## Tugas Latihan 1:
Ganti setiap "screenshot" menjadi "capture" di seluruh listing di bawah, tanpa mengubah bagian lainnya. Tuliskan kembali listing tersebut tanpa menyertakan gambarnya.

## Kutipan Teks:

Sorot Merah Putih, Jakarta – Ketua Komisi Pemberantasan Korupsi (KPK) Setyo Budiyanto menegaskan bahwa lembaganya tetap memiliki kewenangan penuh untuk menangani tindak pidana korupsi (TPK) yang terjadi di lingkungan Badan Usaha Milik Negara (BUMN), meskipun Undang-Undang Nomor 1 Tahun 2025 tentang perubahan ketiga atas UU BUMN telah disahkan.
Pernyataan ini disampaikan Ketua KPK sebagai respons atas sejumlah pasal dalam UU yang dinilai berpotensi membatasi ruang gerak lembaga antirasuah dalam melakukan penyelidikan, penyidikan, dan penuntutan kasus korupsi di BUMN.
“KPK tetap berwenang menjalankan tugas-tugas penegakan hukum atas tindak pidana korupsi di BUMN, karena secara hukum pidana, pengurus BUMN masih termasuk kategori penyelenggara negara dan kerugian yang timbul merupakan kerugian keuangan negara,” tegas Setyo Budiyanto dalam keterangan tertulisnya, Rabu (7/5/2025).
Penegasan Status Penyelenggara Negara
Salah satu sorotan KPK adalah Pasal 9G dalam UU Nomor 1 Tahun 2025 yang menyatakan bahwa direksi, dewan komisaris, dan dewan pengawas BUMN bukan merupakan penyelenggara negara.
KPK menilai ketentuan ini bertentangan dengan Undang-Undang Nomor 28 Tahun 1999 tentang Penyelenggaraan Negara yang Bersih dan Bebas dari KKN.
“Pasal tersebut kontradiktif dengan definisi penyelenggara negara sebagaimana diatur dalam UU 28/1999. Bahkan dalam penjelasan Pasal 9G itu sendiri dijelaskan bahwa status penyelenggara negara tidak hilang meski seseorang menjabat sebagai pengurus BUMN,” jelas Setyo.
Dengan demikian, menurut KPK, para pejabat di BUMN tetap wajib melaporkan Laporan Harta Kekayaan Penyelenggara Negara (LHKPN) serta melaporkan penerimaan gratifikasi sebagaimana diatur dalam peraturan perundang-undangan yang berlaku.
Kerugian BUMN Adalah Kerugian Negara
KPK juga menyoroti Pasal 4B UU BUMN yang menyebut kerugian BUMN bukan merupakan kerugian keuangan negara.

## Data yang Diberikan:
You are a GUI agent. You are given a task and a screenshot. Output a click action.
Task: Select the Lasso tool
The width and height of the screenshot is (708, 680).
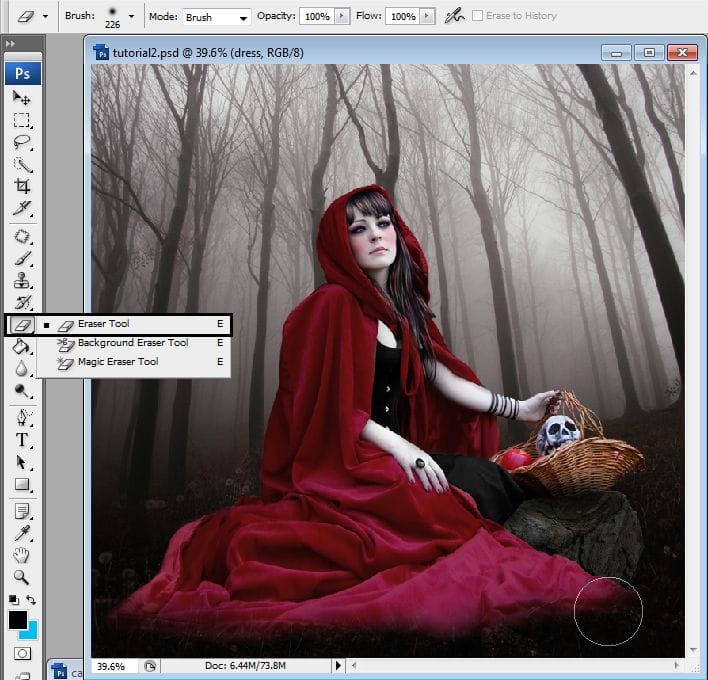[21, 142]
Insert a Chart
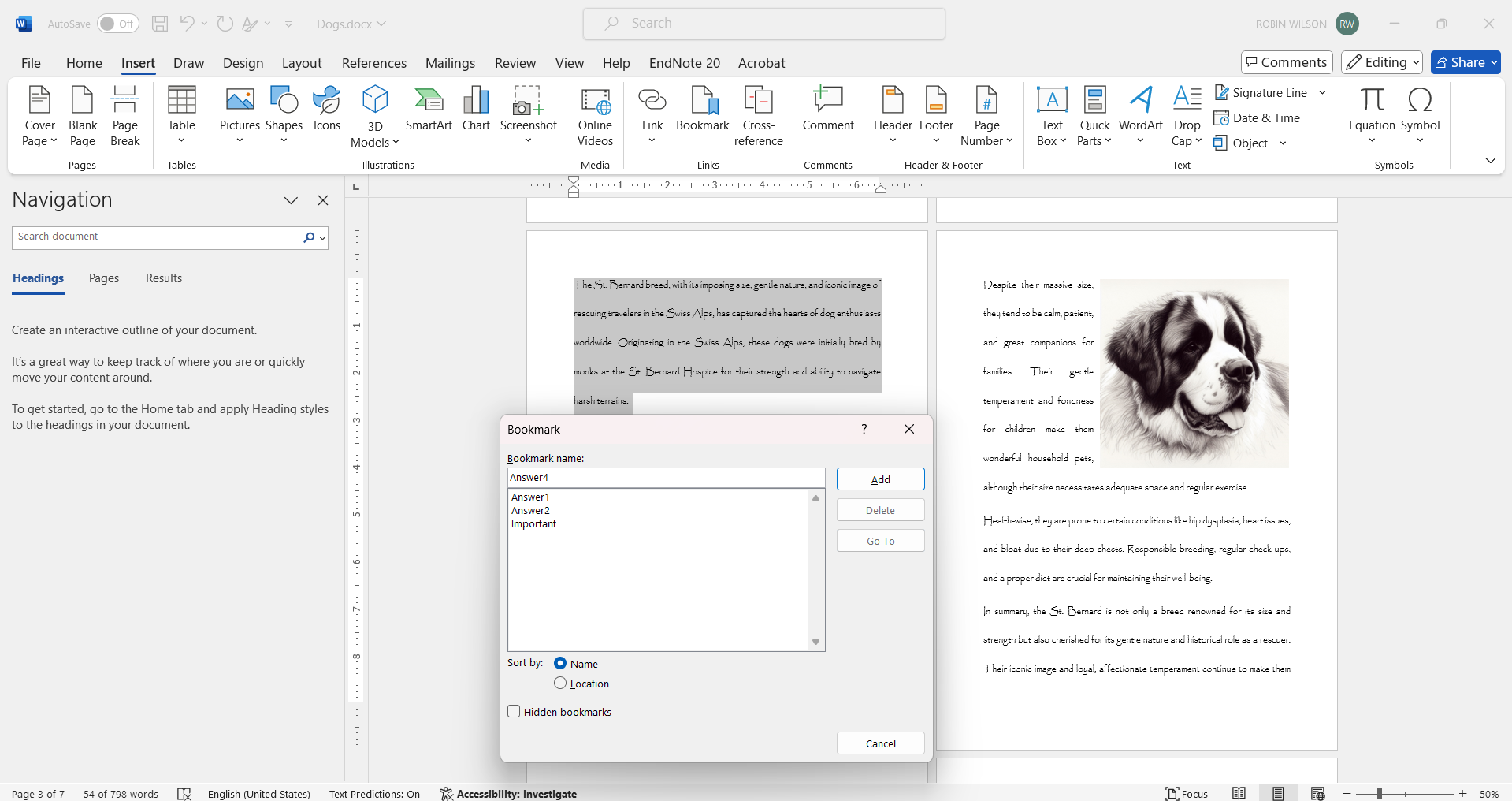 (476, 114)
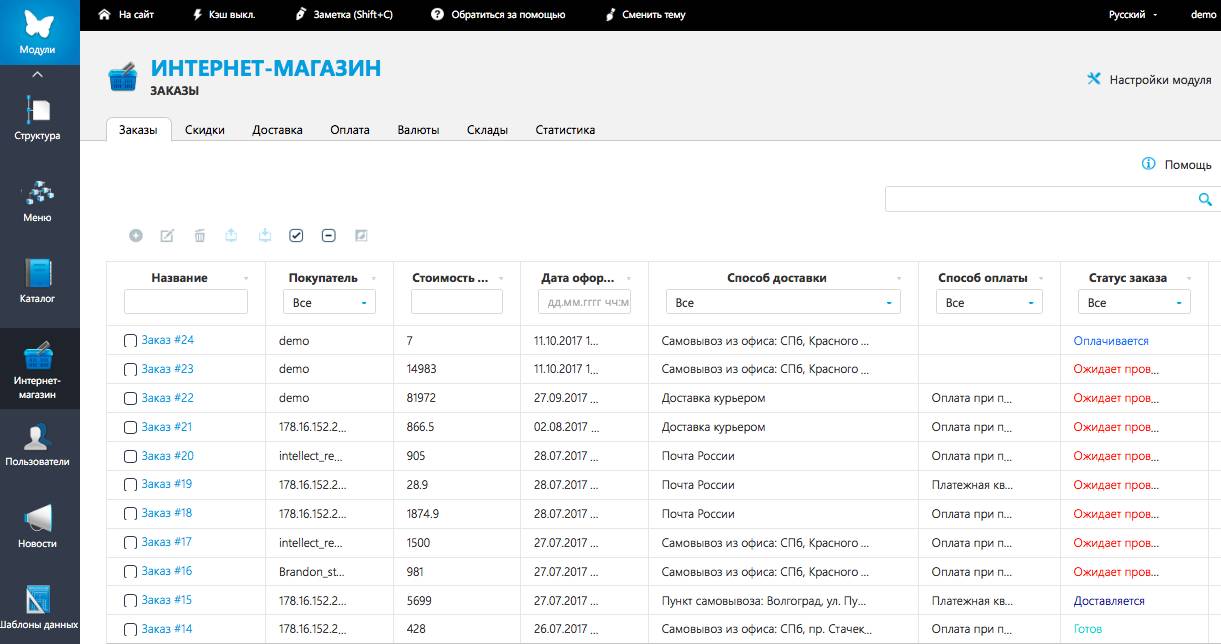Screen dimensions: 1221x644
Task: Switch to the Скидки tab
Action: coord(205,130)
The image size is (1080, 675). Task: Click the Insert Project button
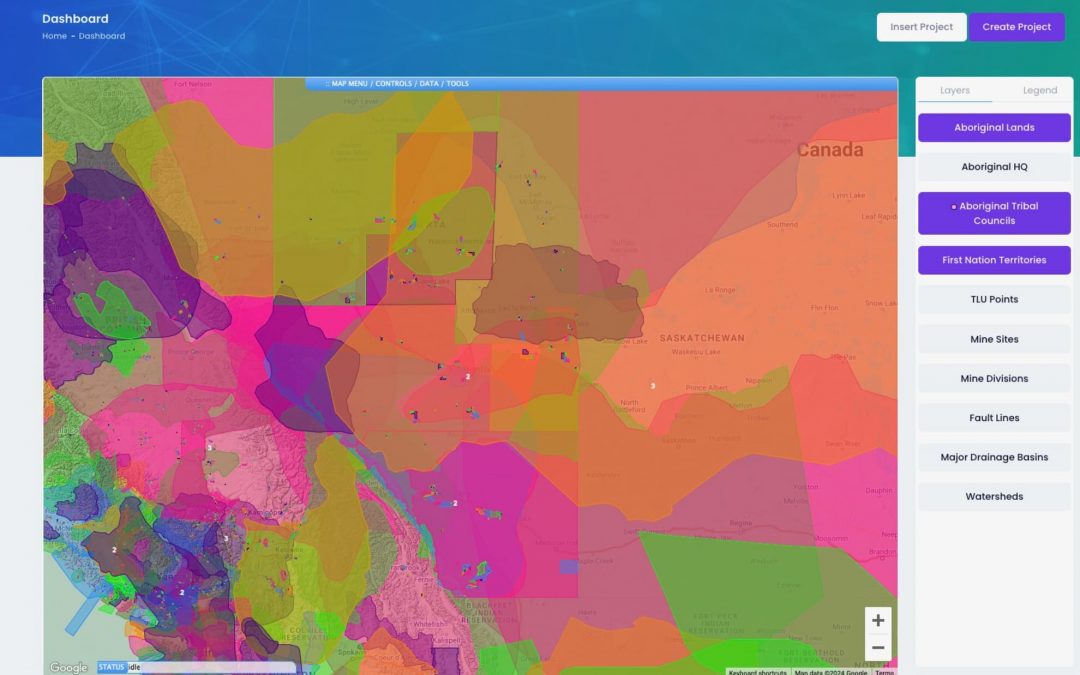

## Tugas Latihan 2:
Sebutkan semua singkatan dalam berita tentang kewenangan KPK atas korupsi di BUMN yang kepanjangannya tercantum di dalam berita itu, lengkap dengan kepanjangannya.

## Jawaban Tugas 1:
You are a GUI agent. You are given a task and a capture. Output a click action.
Task: Select the Lasso tool
The width and height of the capture is (708, 680).
[21, 142]
Insert a Chart
 (476, 114)
Screen dimensions: 1221x644
Task: Switch to the Скидки tab
Action: coord(205,130)
The image size is (1080, 675). Task: Click the Insert Project button

## Jawaban Tugas 2:
- KPK: Komisi Pemberantasan Korupsi
- TPK: tindak pidana korupsi
- BUMN: Badan Usaha Milik Negara
- LHKPN: Laporan Harta Kekayaan Penyelenggara Negara